The far-right and anti-migrant Alternative for Germany party (AfD) is the strongest party in the town council. In 2015, Rene Seyfried, the local party head, pushed for protests outside refugee homes in a chat group that included the far-right terrorists. One of the defendants is Seyfried’s former employee.

“I would hunt down all of them,” he wrote in the group.

The mayor and other local officials have played down the violence in Freital, instead expressing concern over the negative headlines about the town. They’ve called the accused “rascals.”

“I expect this second trial to finally show remaining doubters that these were criminals, not just a few ‘rascals,’” Brachtel said.

Referring to the events of 2015, the mayor’s office told DW in a statement that “these were reprehensible acts of a small group.” The statement commented neither on the many residents of Freital who passed off the attacks on refugees as “not against Germans,” nor on the attack against an elected official.

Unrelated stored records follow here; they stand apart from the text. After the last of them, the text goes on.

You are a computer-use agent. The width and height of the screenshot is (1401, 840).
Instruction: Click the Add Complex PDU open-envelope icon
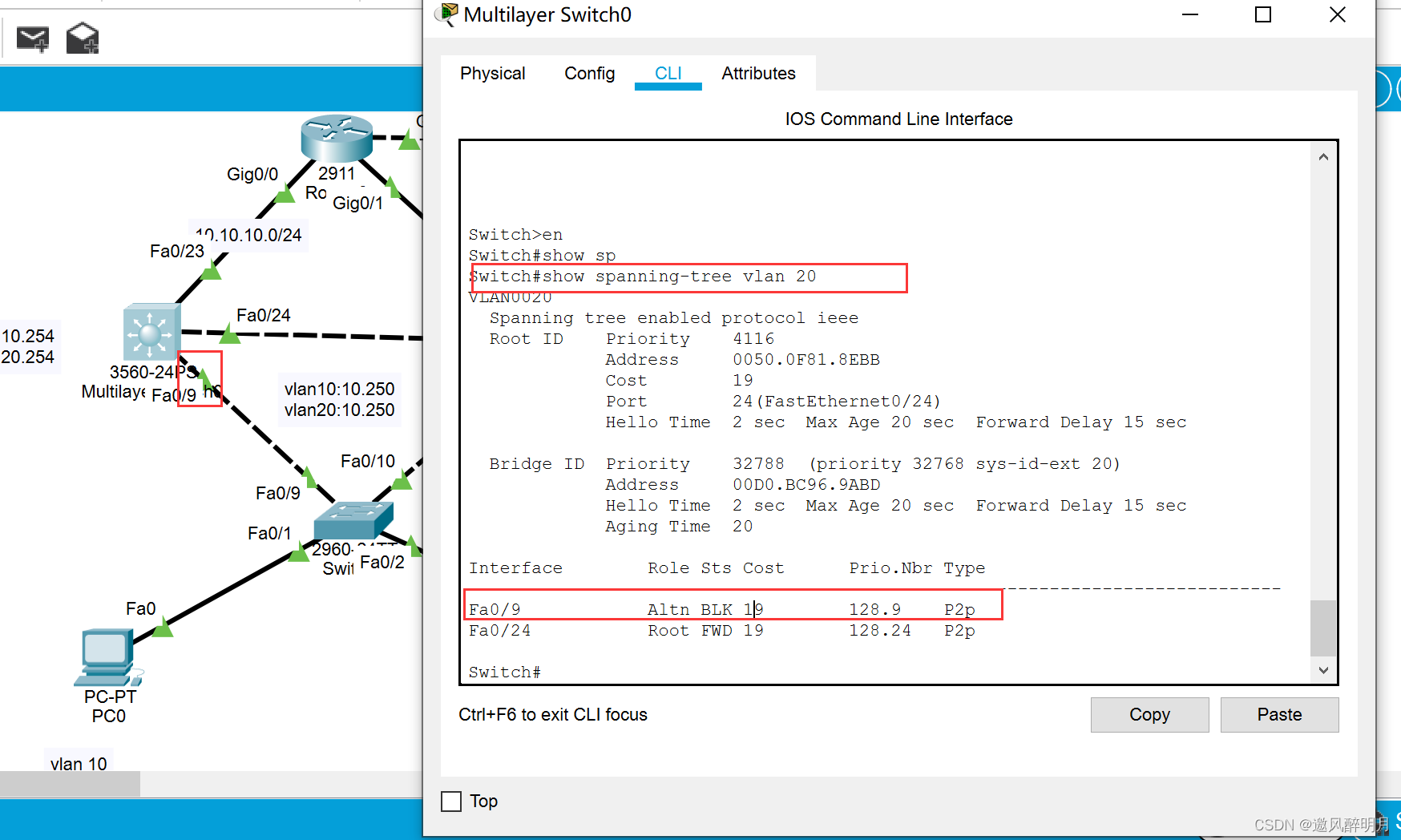click(82, 38)
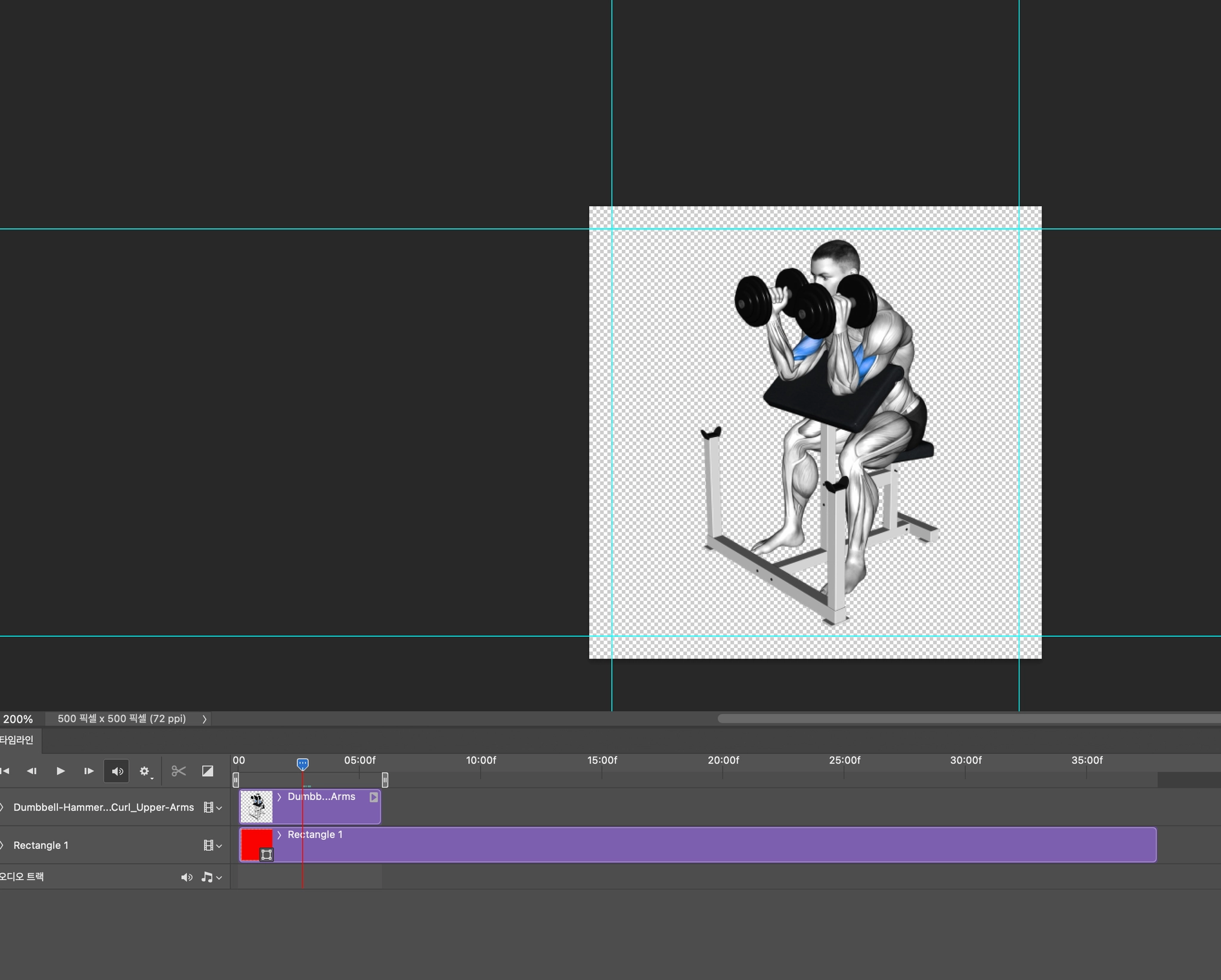1221x980 pixels.
Task: Advance to the next frame
Action: [x=88, y=771]
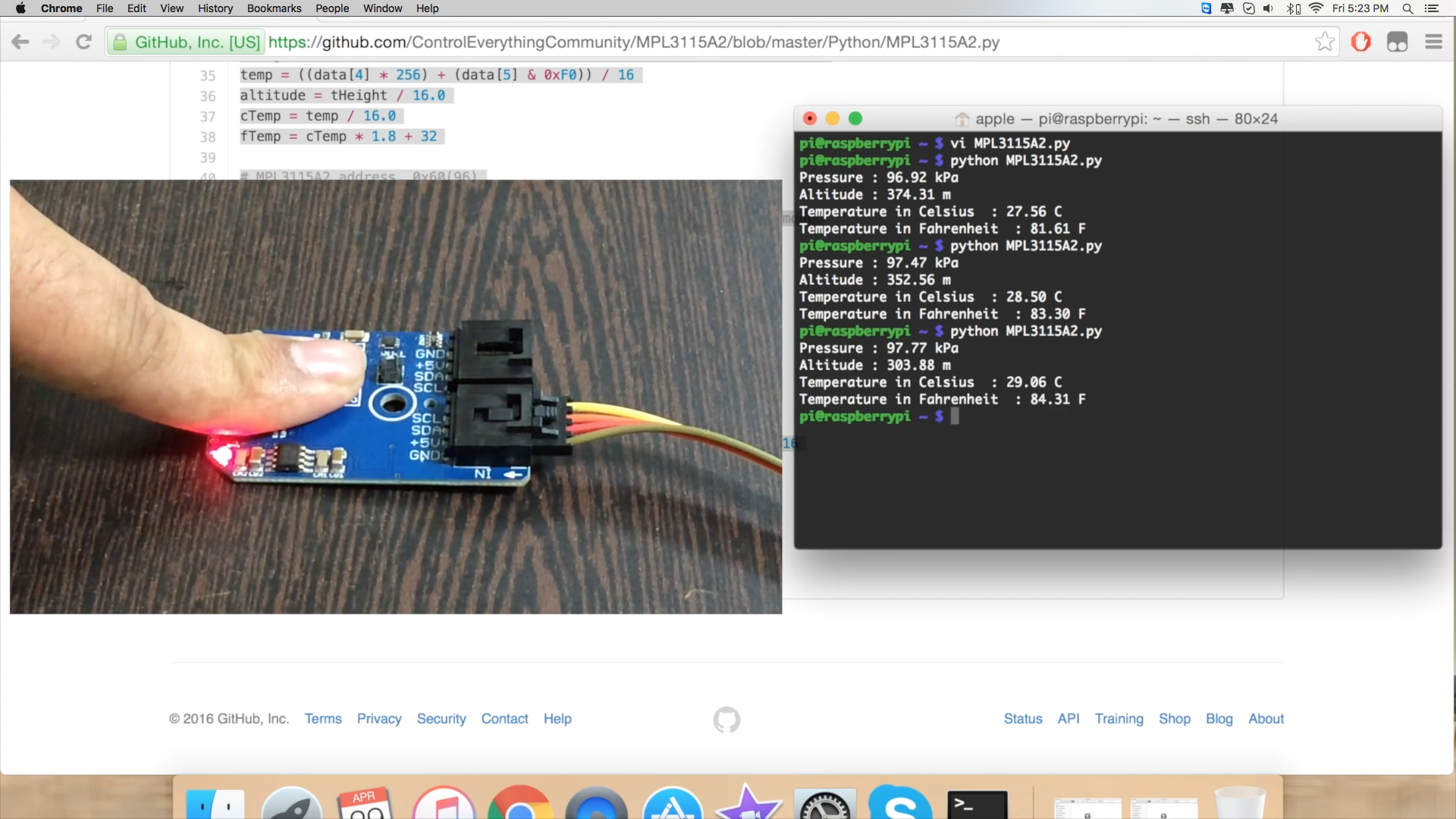
Task: Click the GitHub Privacy policy link
Action: [x=379, y=718]
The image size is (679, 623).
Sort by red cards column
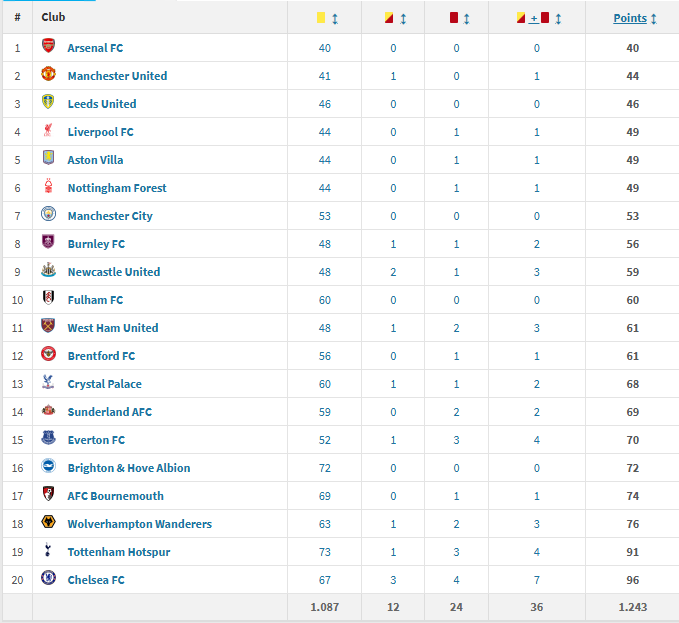[x=459, y=18]
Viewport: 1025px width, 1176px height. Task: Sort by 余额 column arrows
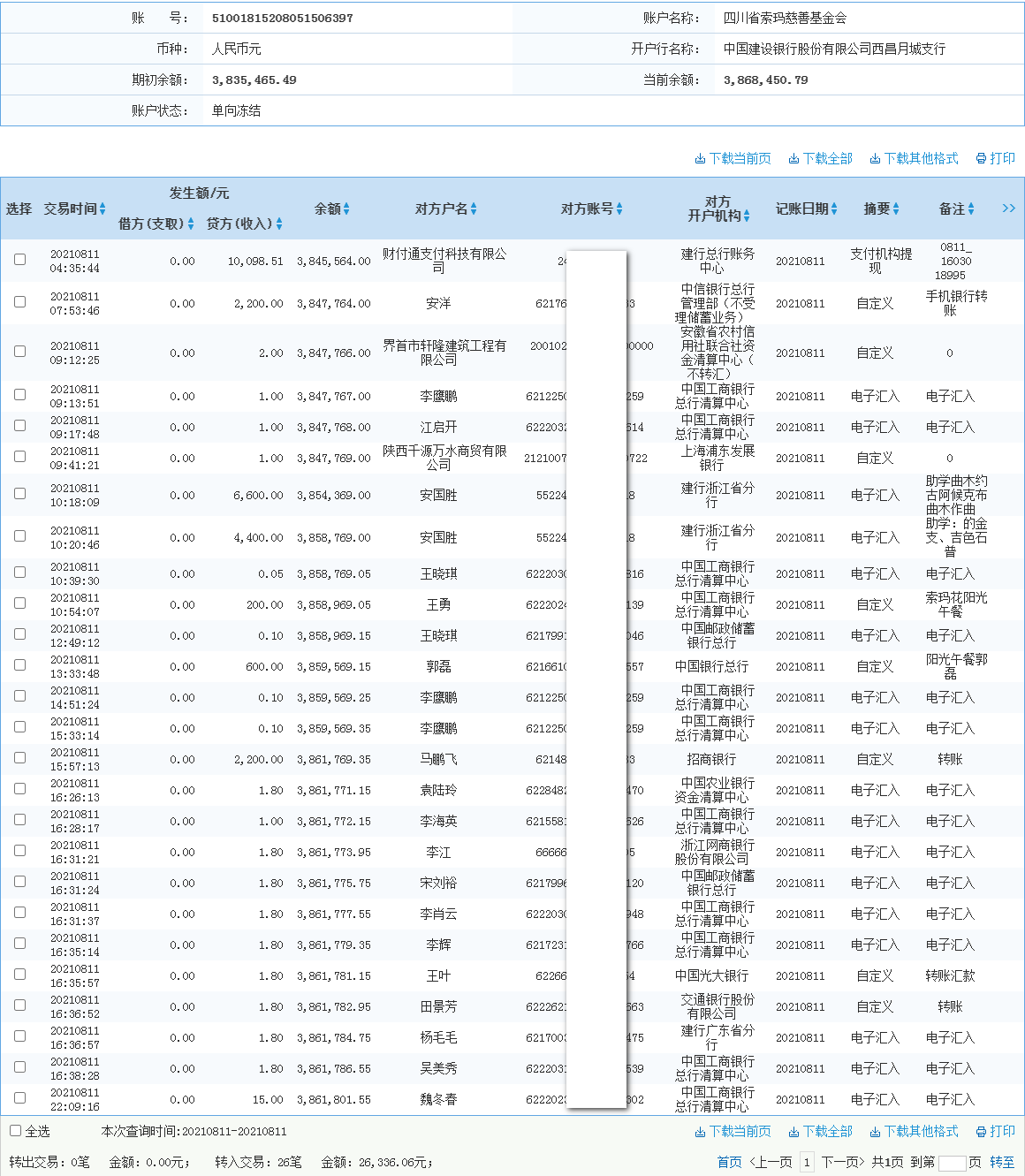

Brachtel said she thinks the two trials have had an impact on her neighbours’ thinking. The crimes are now seen as right-wing extremism and not just petty acts. Yet her optimism is cautious.

“I think it could happen again. This is just the tip of the iceberg. There’s still a lot of support for what happened here. The danger is still there,” she said.

Today, 120 refugees live in Freital, spread out across the city in private apartments. That’s a ratio of 325 residents for every one refugee. Many are now members of sports clubs and other initiatives, according to city officials. Some are actively engaged in community work.

A city report has called the refugees’ presence “constructive.”

But back in March a man shouted the Nazi salute “Sieg Heil!” at refugees as he drove by in his car. In May, a Black woman was assaulted on the street when a man threatened her and spit at her. Nazi graffiti are frequently seen sprayed on facades and cars.

And the majority of Freital’s peace-loving inhabitants say nothing.